- **Teks Halaman**
######
IESR: Pilpres 2019 Hambat Pengembangan Energi Terbarukan

Para narasumber dalam acara ‘Indonesia Clean Energy Outlook: Reviewing 2018, Outlook 2018’ di Jakarta, Rabu (19/12). (Foto: VOA/Ghita).

Institute Essentials Services Reform (IESR) mencatat tidak ada kemajuan yang berarti dalam pengembangan energi terbarukan di tahun 2018. Diperkirakan 2019 laju energi terbarukan akan semakin terhambat, karena merupakan tahun politik.

JAKARTA (VOA) — Perkembangan energi terbarukan di Indonesia berjalan stagnan, setidaknya dalam dua tahun terakhir. Pemerintah masih terus mengeksploitasi energi fosil, untuk membangun pembangkit tenaga listrik, padahal ada banyak potensi sumber energi yang bisa digunakan, yang jauh lebih ramah lingkungan.

Direktur Eksekutif Institute Essentials Services Reform (IESR) Fabby Tumiwa mengatakan hal ini terjadi karena regulasi yang tidak cukup menarik para investor, untuk mau menanamkan modal dalam pengembangan energi terbarukan. Selain itu terbatasnya proyek energi terbarukan yang bankable, menyebabkan sulitnya akses pendanaan karena pihak perbankan yang tidak mau mengambil resiko tinggi. Ditambahkannya, pemerintah seringkali tidak konsisten dalam implementasi kebijakan sehingga ada banyak proyek energi terbarukan yang mandek atau bahkan dihentikan.

Hal itu disampaikannya dalam acara Indonesia Clean Energy Outlook 2019, di Jakarta, Rabu (19/12).

Pada tahun 2019, Fabby pesimis pengembangan energi terbarukan akan lebih baik. Pasalnya, pada tahun politik isu energi merupakan isu yang sensitif, sehingga ia tidak melihat bahwa pemerintah akan membuat suatu gebrakan yang bisa mendorong perkembangan energi terbarukan kedepannya.

Padahal pemerintah – lewat Kebijakan Energi Nasional 2014 dan Rencana Energi Nasional 2017 – menargetkan pencapaian 23 persen energi terbarukan pada tahun 2025 nanti.

“2019 diperburuk ini dengan tahun politik, kita nggak melihat adanya terobosan, inovasi, dan ini memang membuat kondisi 2019 ya tidak terlalu menarik. Bisa menarik, kalau apa? Perlu ada re-afirmasi komitmen dari pemerintah khususnya ini dari Presiden yang mengatakan kita komit untuk melaksanakan renew, PLN harus dorong penggunaan energi terbarukan, regulasi yang menghambat investasi harus disingkirkan, itu semangatnya Presiden mendorong investasi khususnya FDI, yang memang diperlukan,” ungkap Fabby.
######
Entri dari kumpulan data
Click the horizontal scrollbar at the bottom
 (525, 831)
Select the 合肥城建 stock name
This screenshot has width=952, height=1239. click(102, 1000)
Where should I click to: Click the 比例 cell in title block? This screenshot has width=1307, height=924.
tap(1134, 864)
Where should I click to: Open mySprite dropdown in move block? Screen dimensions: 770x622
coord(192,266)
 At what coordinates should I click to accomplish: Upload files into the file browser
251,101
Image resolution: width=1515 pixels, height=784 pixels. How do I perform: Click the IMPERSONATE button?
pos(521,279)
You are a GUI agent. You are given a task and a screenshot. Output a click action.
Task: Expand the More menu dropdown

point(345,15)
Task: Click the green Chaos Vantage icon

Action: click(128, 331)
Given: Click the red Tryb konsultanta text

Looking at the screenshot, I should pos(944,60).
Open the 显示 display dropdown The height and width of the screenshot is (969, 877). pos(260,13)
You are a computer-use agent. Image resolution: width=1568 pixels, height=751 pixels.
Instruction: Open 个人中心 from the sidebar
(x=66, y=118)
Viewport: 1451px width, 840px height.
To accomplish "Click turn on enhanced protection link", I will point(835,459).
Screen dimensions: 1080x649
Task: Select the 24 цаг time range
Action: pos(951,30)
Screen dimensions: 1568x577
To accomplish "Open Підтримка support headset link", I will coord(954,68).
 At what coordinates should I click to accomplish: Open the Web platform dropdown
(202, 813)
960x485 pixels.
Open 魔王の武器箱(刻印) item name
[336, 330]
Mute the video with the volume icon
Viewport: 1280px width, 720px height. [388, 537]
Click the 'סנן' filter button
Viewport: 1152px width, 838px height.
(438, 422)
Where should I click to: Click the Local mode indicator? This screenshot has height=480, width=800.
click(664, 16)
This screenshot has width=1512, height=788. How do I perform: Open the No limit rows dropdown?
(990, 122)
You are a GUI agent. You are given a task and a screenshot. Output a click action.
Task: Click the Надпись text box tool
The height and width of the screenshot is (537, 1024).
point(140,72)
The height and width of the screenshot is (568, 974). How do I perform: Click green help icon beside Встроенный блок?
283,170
######
- **Yang Diminta**
Tulislah lanjutan artikel tentang pengembangan energi terbarukan di Indonesia, dimulai setelah kalimat terakhir yang ditampilkan.

- **Jawaban Tertulis**
Pembangkit Listrik Tenaga Surya di Desa Oelpuah, Kupang (Foto: Antara). Pemerintah dinilai belum mempunyai komitmen kuat dan kesiapan dalam mengembangkan energi terbarukan di Indonesia.

Dalam kesempatan yang sama, mantan Menteri ESDM Sudirman Said pun mengatakan bahwa Indonesia memang tidak siap untuk mengembangkan energi terbarukan. Ini terlihat dari kebijakan pemerintah yang tidak memberi insentif pada investor, serta tidak kompaknya para stakeholder yang terkait.

Menurutnya, pemerintah harus mulai dari sekarang membangun infrastruktur energi terbarukan karena hal itu akan memakan waktu yang cukup lama dan biaya yang cukup besar. Dengan begitu, jalan menuju transisi energi fosil ke renewable energi akan semakin terbuka lebar di masa depan, sehingga resiko pemanasan global pun bisa berkurang.

“Tapi yang paling penting bagi kita, kita segera memulai membangun yang saya sebut ekosistem, dari renewable, clean energy yang itu jelas lebih sustainable, berdampak pada jangka panjang dan juga bisa mendorong pertumbuhan ekonomi, ini yang menjadi tantangan kita sekarang,” kata Sudirman.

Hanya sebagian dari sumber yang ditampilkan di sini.